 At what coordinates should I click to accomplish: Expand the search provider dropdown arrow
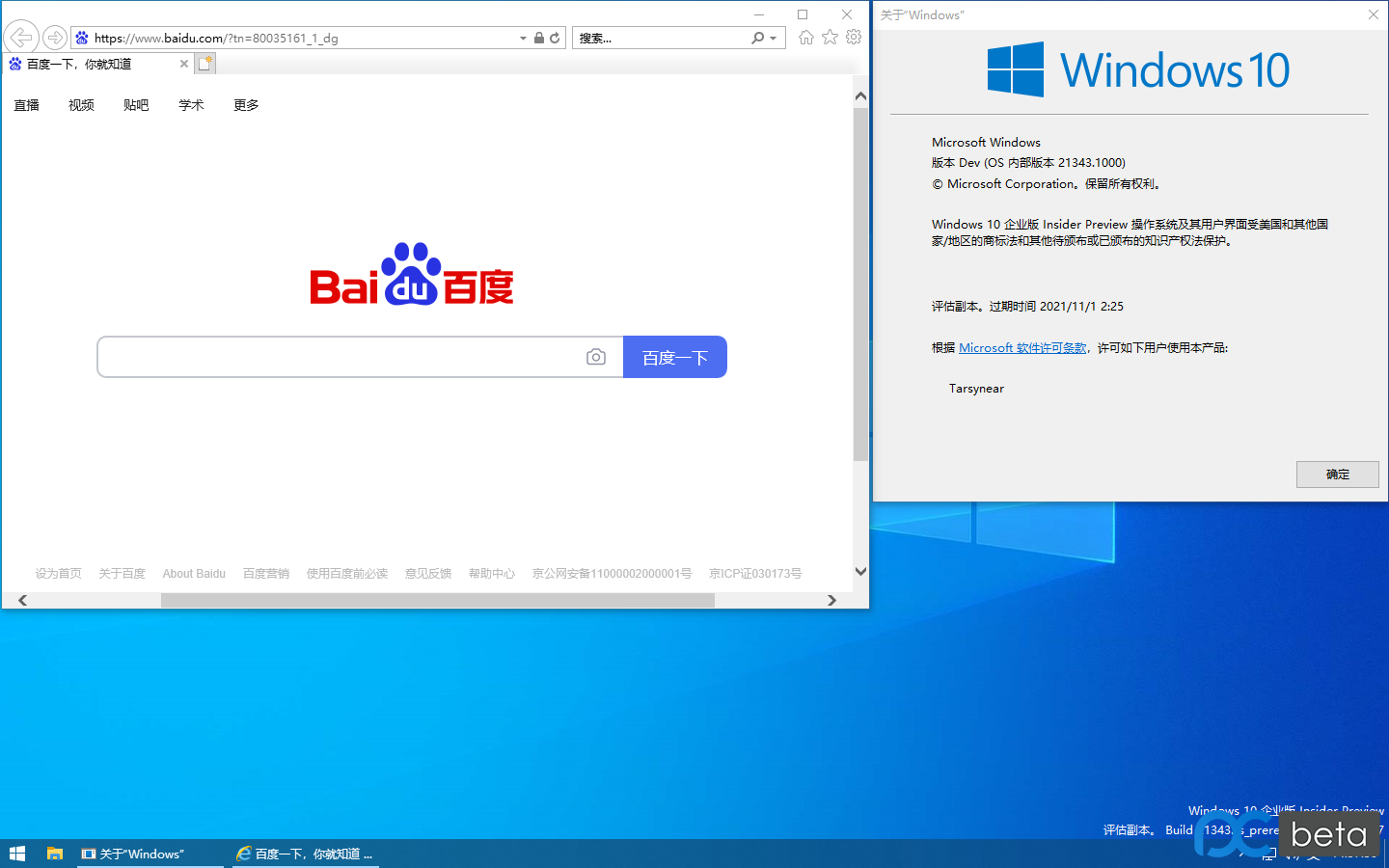click(774, 39)
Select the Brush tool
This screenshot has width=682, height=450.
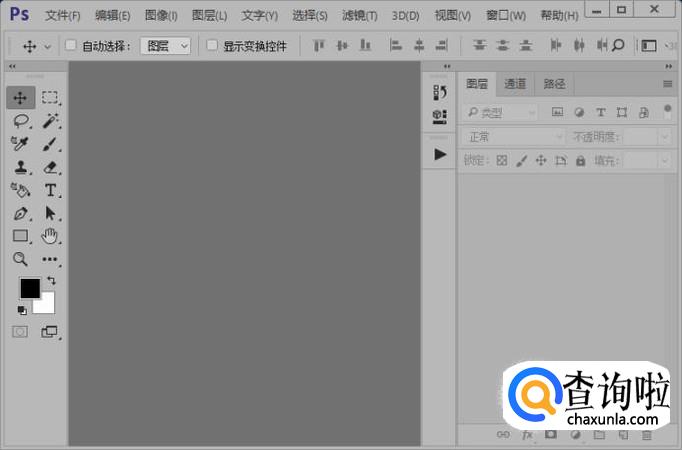pos(50,144)
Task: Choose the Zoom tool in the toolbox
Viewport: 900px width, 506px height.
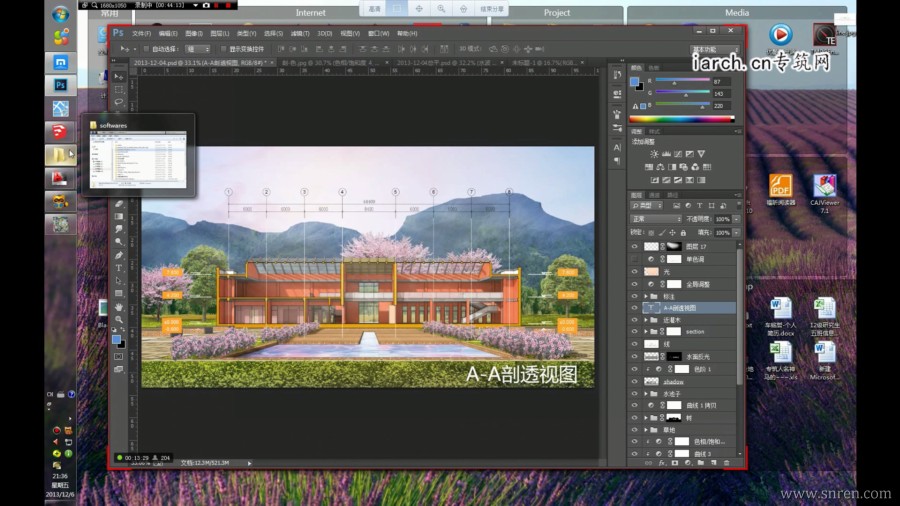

■ Work required
Pictures are not part of the copy; transcribe the rest of the data verbatim.

■ Exercise solution
 At what coordinates should I click to accomplish: Expand the search provider dropdown arrow
click(774, 39)
Select the Brush tool
This screenshot has width=682, height=450.
pos(50,144)
Task: Choose the Zoom tool in the toolbox
Viewport: 900px width, 506px height.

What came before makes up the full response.